What is needed: Write out the records again, exactly. Nothing may be dropped.

Entries provided:
━━━━━━━━━━━━━━━━━━━━━━━━━━━━━━

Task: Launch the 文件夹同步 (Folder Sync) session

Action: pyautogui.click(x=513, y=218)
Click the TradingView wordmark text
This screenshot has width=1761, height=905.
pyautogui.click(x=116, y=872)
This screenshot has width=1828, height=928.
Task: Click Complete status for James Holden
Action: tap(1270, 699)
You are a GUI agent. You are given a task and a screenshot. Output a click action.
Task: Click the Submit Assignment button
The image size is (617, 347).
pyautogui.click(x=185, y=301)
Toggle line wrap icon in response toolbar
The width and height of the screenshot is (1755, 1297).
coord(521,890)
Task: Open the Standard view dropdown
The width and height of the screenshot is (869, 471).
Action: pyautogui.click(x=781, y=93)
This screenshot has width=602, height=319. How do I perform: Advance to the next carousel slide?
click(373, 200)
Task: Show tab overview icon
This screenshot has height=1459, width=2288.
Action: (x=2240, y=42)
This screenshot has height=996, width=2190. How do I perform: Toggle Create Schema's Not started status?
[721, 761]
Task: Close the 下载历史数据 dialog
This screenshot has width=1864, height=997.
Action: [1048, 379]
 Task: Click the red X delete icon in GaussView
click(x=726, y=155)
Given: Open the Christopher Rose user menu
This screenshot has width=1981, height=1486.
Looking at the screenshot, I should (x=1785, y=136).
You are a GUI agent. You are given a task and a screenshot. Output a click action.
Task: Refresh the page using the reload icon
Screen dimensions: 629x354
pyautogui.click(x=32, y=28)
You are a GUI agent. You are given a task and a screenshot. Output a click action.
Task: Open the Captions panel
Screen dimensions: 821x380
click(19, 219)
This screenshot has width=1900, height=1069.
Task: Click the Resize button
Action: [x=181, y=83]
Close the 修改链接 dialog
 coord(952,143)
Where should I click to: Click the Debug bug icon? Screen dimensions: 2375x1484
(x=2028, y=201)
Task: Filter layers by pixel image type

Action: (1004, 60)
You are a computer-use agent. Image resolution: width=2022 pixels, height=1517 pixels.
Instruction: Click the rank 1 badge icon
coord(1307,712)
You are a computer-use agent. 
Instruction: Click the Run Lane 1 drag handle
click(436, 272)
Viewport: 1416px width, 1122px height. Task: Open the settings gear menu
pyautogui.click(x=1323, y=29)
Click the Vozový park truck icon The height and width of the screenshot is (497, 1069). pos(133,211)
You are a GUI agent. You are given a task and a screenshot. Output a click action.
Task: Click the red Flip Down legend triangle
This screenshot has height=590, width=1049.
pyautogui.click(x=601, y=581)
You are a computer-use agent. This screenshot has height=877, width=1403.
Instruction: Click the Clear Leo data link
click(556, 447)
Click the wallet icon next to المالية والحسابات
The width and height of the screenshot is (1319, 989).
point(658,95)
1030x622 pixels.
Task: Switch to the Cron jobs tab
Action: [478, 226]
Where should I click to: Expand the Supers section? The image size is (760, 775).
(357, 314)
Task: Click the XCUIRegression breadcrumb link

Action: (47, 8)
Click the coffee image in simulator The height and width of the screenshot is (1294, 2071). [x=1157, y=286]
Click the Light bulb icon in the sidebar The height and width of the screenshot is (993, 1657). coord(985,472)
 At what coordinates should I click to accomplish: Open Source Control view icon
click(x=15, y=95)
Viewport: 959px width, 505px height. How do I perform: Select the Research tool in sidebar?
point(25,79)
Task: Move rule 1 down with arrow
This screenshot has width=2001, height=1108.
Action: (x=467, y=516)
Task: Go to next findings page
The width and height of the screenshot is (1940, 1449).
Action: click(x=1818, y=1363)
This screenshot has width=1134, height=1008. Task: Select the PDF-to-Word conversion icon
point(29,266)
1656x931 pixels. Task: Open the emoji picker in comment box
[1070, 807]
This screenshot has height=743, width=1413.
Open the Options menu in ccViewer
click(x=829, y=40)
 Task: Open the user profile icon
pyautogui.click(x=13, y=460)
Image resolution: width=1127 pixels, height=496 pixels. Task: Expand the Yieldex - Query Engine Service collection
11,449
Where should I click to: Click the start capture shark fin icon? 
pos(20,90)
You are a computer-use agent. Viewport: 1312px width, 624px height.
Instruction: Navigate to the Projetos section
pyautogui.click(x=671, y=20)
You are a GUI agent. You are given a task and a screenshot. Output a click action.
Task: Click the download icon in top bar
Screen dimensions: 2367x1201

━━━━━━━━━━━━━━━━━━━━━━━━━━━━━━

Solved problem:
Task: Launch the 文件夹同步 (Folder Sync) session

Action: pyautogui.click(x=513, y=218)
Click the TradingView wordmark text
This screenshot has width=1761, height=905.
pyautogui.click(x=116, y=872)
This screenshot has width=1828, height=928.
Task: Click Complete status for James Holden
Action: tap(1270, 699)
You are a GUI agent. You are given a task and a screenshot. Output a click action.
Task: Click the Submit Assignment button
The image size is (617, 347).
pyautogui.click(x=185, y=301)
Toggle line wrap icon in response toolbar
The width and height of the screenshot is (1755, 1297).
coord(521,890)
Task: Open the Standard view dropdown
The width and height of the screenshot is (869, 471).
Action: pyautogui.click(x=781, y=93)
This screenshot has width=602, height=319. How do I perform: Advance to the next carousel slide?
click(373, 200)
Task: Show tab overview icon
This screenshot has height=1459, width=2288.
Action: (x=2240, y=42)
This screenshot has height=996, width=2190. How do I perform: Toggle Create Schema's Not started status?
[721, 761]
Task: Close the 下载历史数据 dialog
This screenshot has width=1864, height=997.
Action: [1048, 379]
 Task: Click the red X delete icon in GaussView
click(x=726, y=155)
Given: Open the Christopher Rose user menu
This screenshot has width=1981, height=1486.
Looking at the screenshot, I should (x=1785, y=136).
You are a GUI agent. You are given a task and a screenshot. Output a click action.
Task: Refresh the page using the reload icon
Screen dimensions: 629x354
pyautogui.click(x=32, y=28)
You are a GUI agent. You are given a task and a screenshot. Output a click action.
Task: Open the Captions panel
Screen dimensions: 821x380
click(19, 219)
This screenshot has width=1900, height=1069.
Task: Click the Resize button
Action: [x=181, y=83]
Close the 修改链接 dialog
 coord(952,143)
Where should I click to: Click the Debug bug icon? Screen dimensions: 2375x1484
(x=2028, y=201)
Task: Filter layers by pixel image type

Action: (1004, 60)
You are a computer-use agent. Image resolution: width=2022 pixels, height=1517 pixels.
Instruction: Click the rank 1 badge icon
coord(1307,712)
You are a computer-use agent. 
Instruction: Click the Run Lane 1 drag handle
click(436, 272)
Viewport: 1416px width, 1122px height. Task: Open the settings gear menu
pyautogui.click(x=1323, y=29)
Click the Vozový park truck icon The height and width of the screenshot is (497, 1069). pos(133,211)
You are a GUI agent. You are given a task and a screenshot. Output a click action.
Task: Click the red Flip Down legend triangle
This screenshot has height=590, width=1049.
pyautogui.click(x=601, y=581)
You are a computer-use agent. This screenshot has height=877, width=1403.
Instruction: Click the Clear Leo data link
click(556, 447)
Click the wallet icon next to المالية والحسابات
The width and height of the screenshot is (1319, 989).
point(658,95)
1030x622 pixels.
Task: Switch to the Cron jobs tab
Action: [478, 226]
Where should I click to: Expand the Supers section? The image size is (760, 775).
(357, 314)
Task: Click the XCUIRegression breadcrumb link

Action: (47, 8)
Click the coffee image in simulator The height and width of the screenshot is (1294, 2071). [x=1157, y=286]
Click the Light bulb icon in the sidebar The height and width of the screenshot is (993, 1657). coord(985,472)
 At what coordinates should I click to accomplish: Open Source Control view icon
click(x=15, y=95)
Viewport: 959px width, 505px height. How do I perform: Select the Research tool in sidebar?
point(25,79)
Task: Move rule 1 down with arrow
This screenshot has width=2001, height=1108.
Action: (x=467, y=516)
Task: Go to next findings page
The width and height of the screenshot is (1940, 1449).
Action: click(x=1818, y=1363)
This screenshot has width=1134, height=1008. Task: Select the PDF-to-Word conversion icon
point(29,266)
1656x931 pixels. Task: Open the emoji picker in comment box
[1070, 807]
This screenshot has height=743, width=1413.
Open the Options menu in ccViewer
click(x=829, y=40)
 Task: Open the user profile icon
pyautogui.click(x=13, y=460)
Image resolution: width=1127 pixels, height=496 pixels. Task: Expand the Yieldex - Query Engine Service collection
11,449
Where should I click to: Click the start capture shark fin icon? 
pos(20,90)
You are a computer-use agent. Viewport: 1312px width, 624px height.
Instruction: Navigate to the Projetos section
pyautogui.click(x=671, y=20)
You are a GUI agent. You are given a task and a screenshot. Output a click action.
Task: Click the download icon in top bar
Screen dimensions: 2367x1201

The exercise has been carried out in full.